First, there is a spectrum of acceptable levels of observance in this realm. We reject the belief that every detail of the dietary laws as articulated in the classical codes is a divine commandment. We reject the “all or nothing” idea, once expressed to me by a young Lubavitcher: that eating chicken that has not been ritually slaughtered is no different from eating pork, or that it is hypocritical to keep a kosher home but to eat on “non-kosher dishes” in a restaurant or in the home of a friend. For the Orthodox, the tiniest infringement of the strictest requirements is considered to be a sin; for us, whatever limits we freely choose to accept upon ourselves are a positive expression of reverence for tradition and solidarity with other Jews. We are also open to considering new categories of kashrut: “fair trade” applied to the working conditions in places of kosher slaughtering and meat processing; “green” applied to the environmental impact of various foods.
As for the Institutional and communal setting for dietary restrictions: we are far removed from the mind-set that could have chosen to include shell fish in a festive meal sponsored by an institution of American Reform Judaism for leaders of the entire Jewish community. When participating in cross-communal events such as Limmud, we assume that traditional kashrut will be observed even if we do not personally require it. Our synagogues and our movement institutions should be sensitive to the practices and sensibilities of our more traditionalist members, though not necessarily bound by strictest requirements of Jews across the entire spectrum.
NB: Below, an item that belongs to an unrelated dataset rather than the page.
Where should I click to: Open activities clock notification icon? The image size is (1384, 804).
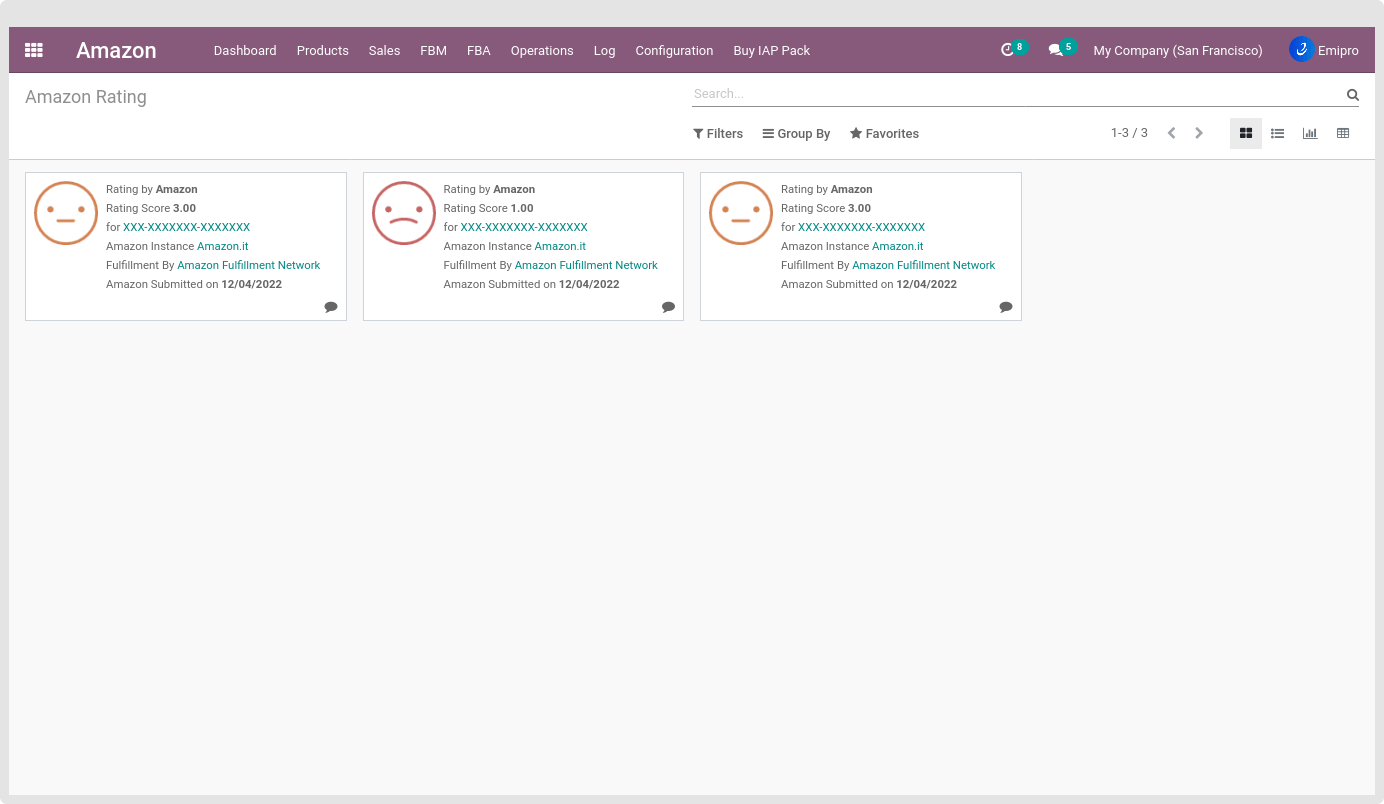coord(1007,50)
Finally, on a personal psychological level: A certain discipline is acquired through the process of looking over a menu, seeing items that appear to be appealing, tasty, attractive—perhaps shrimp scampi, perhaps veal parmagiana—and passing over such items because such renunciation is an integral part of one’s Jewish identity. Those who are capable of such a self-imposed discipline will not automatically act on every impulse or temptation; they are more like to set limits on the self-indulgent and often harmful pleasures in which many others will thoughtlessly partake. This is not to make self-denial and renunciation an ultimate value. It is to suggest that the discipline of setting limits is connected with the aspiration expressed near the end of our chapter: ve-hitkadishtem vi-heyeetem kedoshim, “You shall sanctify yourselves and be holy” (Lev. 11: 44).
Rabbi Professor Marc Saperstein
9 April 2010
The views expressed in this D’var Torah do not necessarily reflect the position of Leo Baeck College.